Kredyt konsumencki w wysokości nawet 340 tys. zł - taką możliwość da nowa ustawa, nad którą pracuje Urząd Ochrony Konkurencji i Konsumentów. Korzystną dla kredytobiorców zmianę wymusza unijna dyrektywa. W Polsce nowe przepisy muszą wejść w życie do czerwca przyszłego roku.
- Podniesienie kwoty możliwego zadłużenia jest konsekwencją przyjętej w ubiegłym roku dyrektywy unijnej - tłumaczy w TVN CNBC Biznes prezes UOKiK, Małgorzata Krasnodębska-Tomkiel.
Dyrektywę, przyjętą w kwietniu 2008 r., muszą wdrożyć wszystkie państwa członkowskie. Jak wyjaśniła prezes UOKiK, chodzi o to, by konsumenci w ramach całej Unii Europejskiej mieli możliwość korzystania z ofert banków we wszystkim państwach Wspólnoty. Aby to było realne, oferty banków muszą być porównywalne. Dlatego m.in. podniesiona zostanie kwota kredytu konsumenckiego z 80 tys. z do 75 tys. euro.

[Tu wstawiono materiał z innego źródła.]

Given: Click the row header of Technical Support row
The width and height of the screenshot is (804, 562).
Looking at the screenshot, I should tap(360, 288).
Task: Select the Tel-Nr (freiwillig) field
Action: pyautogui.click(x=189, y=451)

Obecnie ustawa o kredycie konsumenckim z 2001 roku dopuszcza udzielanie kredytów konsumeckich do 80 tys. zł. Po dostosowaniu przepisów do unijnej dyrektywy maksymalna kwota kredytu wzrośnie do 75 tys. euro - czyli do 340 tys. zł.
Minimum też będzie
Przepisy unijne określają nie tylko maksymalną, ale również minimalną wielkość takiego kredytu - wynosi ona 200 euro. - Obecnie - jak poinformowała rzeczniczka UOKiK Małgorzata Cieloch - toczą się dyskusje nad tym, by minimalna wielkość pożyczki nie była określona w ustawie. Podkreśliła, że jest to szczególnie istotne w przypadku Polski, gdzie małe pożyczki, np. na 500 zł, są bardzo popularne.
- Do tej pory w ustawie nie była określona minimalna wartość kredytu konsumenckiego. Mam nadzieję, że prawo, które zostanie stworzone na podstawie tej dyrektywy, pójdzie w kierunku objęcia wszystkich, nawet tych najniższych kredytów - zaznaczyła.
W opinii UOKiK, wejście w życie dyrektywy pomoże także w wyeliminowaniu wielu złych praktyk, stosowanych przez instytucje parabankowe. Do Urzędu docierają liczne sygnały, że niektóre z nich pobierają od konsumentów wysoką opłatę przygotowawczą, po czym decydują o nieudzielaniu kredytu, nie oddając jednocześnie pobranej kwoty.
Dyrektywa wprowadza także obowiązek badania zdolności kredytowej konsumenta przed udzieleniem kredytu przez wszystkie instytucje udzielające pożyczek. Obecnie taki obowiązek spoczywa jedynie na bankach, nie muszą tego robić np. SKOK-i.